## WHAT IS REQUIRED:
Reproduce each line of the material precisely.

^^^^^^^^^^^^^^^^

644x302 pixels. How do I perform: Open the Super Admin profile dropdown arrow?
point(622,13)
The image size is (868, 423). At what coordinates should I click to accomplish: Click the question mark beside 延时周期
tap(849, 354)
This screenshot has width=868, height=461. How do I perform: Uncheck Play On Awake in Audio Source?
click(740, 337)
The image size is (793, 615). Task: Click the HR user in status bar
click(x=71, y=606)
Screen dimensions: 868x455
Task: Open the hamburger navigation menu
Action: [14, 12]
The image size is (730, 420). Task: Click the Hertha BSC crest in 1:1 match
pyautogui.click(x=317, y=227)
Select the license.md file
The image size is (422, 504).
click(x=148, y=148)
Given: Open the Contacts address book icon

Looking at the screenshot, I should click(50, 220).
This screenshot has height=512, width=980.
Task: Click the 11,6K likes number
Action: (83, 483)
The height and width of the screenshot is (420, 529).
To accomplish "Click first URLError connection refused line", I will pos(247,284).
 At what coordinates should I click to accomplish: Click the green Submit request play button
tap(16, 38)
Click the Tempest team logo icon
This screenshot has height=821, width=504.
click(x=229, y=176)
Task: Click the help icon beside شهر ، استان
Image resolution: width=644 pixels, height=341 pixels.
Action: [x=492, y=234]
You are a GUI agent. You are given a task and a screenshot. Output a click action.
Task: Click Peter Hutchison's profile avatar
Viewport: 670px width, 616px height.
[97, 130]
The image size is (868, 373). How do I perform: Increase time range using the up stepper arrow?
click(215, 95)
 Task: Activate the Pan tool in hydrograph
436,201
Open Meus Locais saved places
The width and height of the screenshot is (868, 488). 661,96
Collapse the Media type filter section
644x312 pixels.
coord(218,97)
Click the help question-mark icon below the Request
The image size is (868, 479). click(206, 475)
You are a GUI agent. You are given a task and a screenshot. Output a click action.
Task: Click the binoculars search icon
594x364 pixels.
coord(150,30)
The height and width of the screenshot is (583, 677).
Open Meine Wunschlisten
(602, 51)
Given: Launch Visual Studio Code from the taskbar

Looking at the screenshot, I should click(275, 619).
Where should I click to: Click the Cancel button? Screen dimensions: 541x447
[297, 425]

^^^^^^^^^^^^^^^^

## ANSWER SPACE:
644x302 pixels. How do I perform: Open the Super Admin profile dropdown arrow?
point(622,13)
The image size is (868, 423). At what coordinates should I click to accomplish: Click the question mark beside 延时周期
tap(849, 354)
This screenshot has width=868, height=461. How do I perform: Uncheck Play On Awake in Audio Source?
click(740, 337)
The image size is (793, 615). Task: Click the HR user in status bar
click(x=71, y=606)
Screen dimensions: 868x455
Task: Open the hamburger navigation menu
Action: [14, 12]
The image size is (730, 420). Task: Click the Hertha BSC crest in 1:1 match
pyautogui.click(x=317, y=227)
Select the license.md file
The image size is (422, 504).
click(x=148, y=148)
Given: Open the Contacts address book icon

Looking at the screenshot, I should click(50, 220).
This screenshot has height=512, width=980.
Task: Click the 11,6K likes number
Action: (83, 483)
The height and width of the screenshot is (420, 529).
To accomplish "Click first URLError connection refused line", I will pos(247,284).
 At what coordinates should I click to accomplish: Click the green Submit request play button
tap(16, 38)
Click the Tempest team logo icon
This screenshot has height=821, width=504.
click(x=229, y=176)
Task: Click the help icon beside شهر ، استان
Image resolution: width=644 pixels, height=341 pixels.
Action: [x=492, y=234]
You are a GUI agent. You are given a task and a screenshot. Output a click action.
Task: Click Peter Hutchison's profile avatar
Viewport: 670px width, 616px height.
[97, 130]
The image size is (868, 373). How do I perform: Increase time range using the up stepper arrow?
click(215, 95)
 Task: Activate the Pan tool in hydrograph
436,201
Open Meus Locais saved places
The width and height of the screenshot is (868, 488). 661,96
Collapse the Media type filter section
644x312 pixels.
coord(218,97)
Click the help question-mark icon below the Request
The image size is (868, 479). click(206, 475)
You are a GUI agent. You are given a task and a screenshot. Output a click action.
Task: Click the binoculars search icon
594x364 pixels.
coord(150,30)
The height and width of the screenshot is (583, 677).
Open Meine Wunschlisten
(602, 51)
Given: Launch Visual Studio Code from the taskbar

Looking at the screenshot, I should click(275, 619).
Where should I click to: Click the Cancel button? Screen dimensions: 541x447
[297, 425]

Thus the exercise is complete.